During the plague epidemic that invaded Europe in the Middle Ages between 1347 and 1351, the Jewish population became the target of attacks, sometimes massacres, as happened in 1349 in Strasbourg, when about a thousand Jews were burned.

The great stages of the plague´s spread led to "epicuric reactions" in the sense of seeking pleasure, anticipating matters, and spending money without an account. The researchers, William Navi and Andrew Spicer, in their book "The Black Plague 1345-1730", indicate that people in those stages "chose to go to cabarets and bars, and lived every day as if it were the last."

On the contrary, others chose to move away from the world, as the Italian writer Boccaccio (1313-1375), who in his book Decameron (Human Comedy) tells how ten Florentians voluntarily quarantined outside Florence to escape the plague.

Laurent-Henry Venue notes that "epidemics are a common product of nature and societies, between microbes and humans.

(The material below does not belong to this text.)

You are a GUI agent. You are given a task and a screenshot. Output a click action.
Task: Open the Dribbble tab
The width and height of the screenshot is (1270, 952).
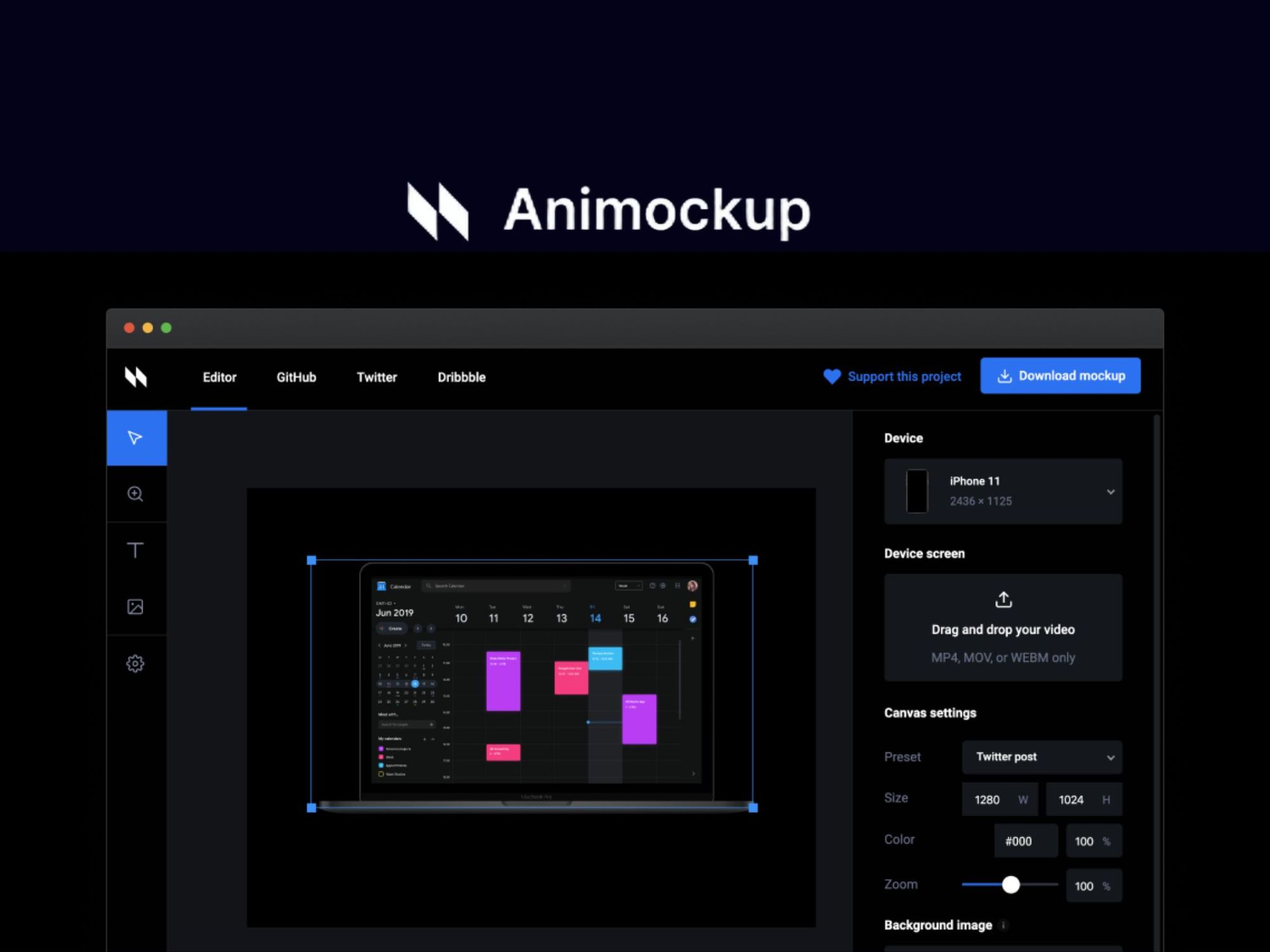pyautogui.click(x=461, y=377)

Germs do not become dangerous under certain conditions."

This is how the Black Plague invaded in the late 14th century, "where Europe was thriving and trade was intense, cities were crowded, and voyages of exploration were at their height."

The plague took advantage of this prosperity, put an end to it, and announce the end of the system of slavery upon which the medieval society was built, as Venue explains.

Freddy Vinet explains that in 1918, the influenza pandemic had economic results that "were ultimately very small compared to the effects of the war in Europe".

This is an exception, because the general rule is that epidemics have important economic implications, as they "stop exchanges" and "redirect trade towards other means," according to Bordeaux.

In the Middle Ages, the frequent spread of plague epidemics in the Mediterranean basin may have contributed to the growth of northern European cities, according to Bordeaux.

He adds that the recurrent health crises in China today, the center of manufacturing in the world, may stimulate the diversification of production and supply sites in the world.